[[ DATASET EXTRACT, beginning ]]
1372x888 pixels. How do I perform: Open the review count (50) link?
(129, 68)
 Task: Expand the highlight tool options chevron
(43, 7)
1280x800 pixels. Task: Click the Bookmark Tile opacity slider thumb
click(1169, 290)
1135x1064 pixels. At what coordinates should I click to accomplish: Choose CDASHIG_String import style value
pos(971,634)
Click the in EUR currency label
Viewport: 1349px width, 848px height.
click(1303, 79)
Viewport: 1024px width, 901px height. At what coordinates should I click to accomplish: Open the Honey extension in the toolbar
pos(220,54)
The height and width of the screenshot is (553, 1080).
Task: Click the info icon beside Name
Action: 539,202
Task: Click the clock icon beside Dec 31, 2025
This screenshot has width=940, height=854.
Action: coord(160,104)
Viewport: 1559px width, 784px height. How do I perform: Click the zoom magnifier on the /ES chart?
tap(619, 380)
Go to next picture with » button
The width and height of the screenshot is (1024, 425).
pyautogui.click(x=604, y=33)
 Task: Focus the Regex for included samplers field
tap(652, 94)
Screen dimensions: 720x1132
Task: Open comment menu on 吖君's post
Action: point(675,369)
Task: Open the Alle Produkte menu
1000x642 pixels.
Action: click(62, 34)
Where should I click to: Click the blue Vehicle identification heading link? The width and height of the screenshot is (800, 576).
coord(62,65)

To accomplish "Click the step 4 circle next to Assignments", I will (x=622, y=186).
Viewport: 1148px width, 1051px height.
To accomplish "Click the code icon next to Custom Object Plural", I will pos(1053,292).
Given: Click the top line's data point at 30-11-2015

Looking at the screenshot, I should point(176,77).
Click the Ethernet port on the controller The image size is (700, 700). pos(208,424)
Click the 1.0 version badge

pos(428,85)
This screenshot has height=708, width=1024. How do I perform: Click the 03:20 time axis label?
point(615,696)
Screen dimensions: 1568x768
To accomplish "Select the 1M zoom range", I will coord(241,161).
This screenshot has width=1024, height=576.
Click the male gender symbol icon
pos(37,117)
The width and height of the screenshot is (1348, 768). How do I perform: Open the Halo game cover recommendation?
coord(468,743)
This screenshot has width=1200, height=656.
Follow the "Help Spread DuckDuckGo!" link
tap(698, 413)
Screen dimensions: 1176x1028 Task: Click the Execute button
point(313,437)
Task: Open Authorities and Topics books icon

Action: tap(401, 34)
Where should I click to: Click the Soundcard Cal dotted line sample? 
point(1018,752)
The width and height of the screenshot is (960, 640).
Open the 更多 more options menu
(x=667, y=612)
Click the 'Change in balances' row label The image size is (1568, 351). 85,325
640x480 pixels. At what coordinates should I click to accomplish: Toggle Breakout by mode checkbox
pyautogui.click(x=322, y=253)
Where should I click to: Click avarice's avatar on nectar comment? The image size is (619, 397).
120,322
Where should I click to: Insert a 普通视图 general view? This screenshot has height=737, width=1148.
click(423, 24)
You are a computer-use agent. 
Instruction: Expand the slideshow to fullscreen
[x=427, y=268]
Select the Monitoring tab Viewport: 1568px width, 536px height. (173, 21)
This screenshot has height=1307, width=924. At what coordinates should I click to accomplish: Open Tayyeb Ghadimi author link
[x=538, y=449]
[[ DATASET EXTRACT, end ]]
» PROBLEM REQUIREMENTS:
Reproduce all lines from the records above that include the word "will".

» SOLUTION:
To accomplish "Click the step 4 circle next to Assignments", I will (x=622, y=186).
To accomplish "Click the code icon next to Custom Object Plural", I will pos(1053,292).
To accomplish "Select the 1M zoom range", I will coord(241,161).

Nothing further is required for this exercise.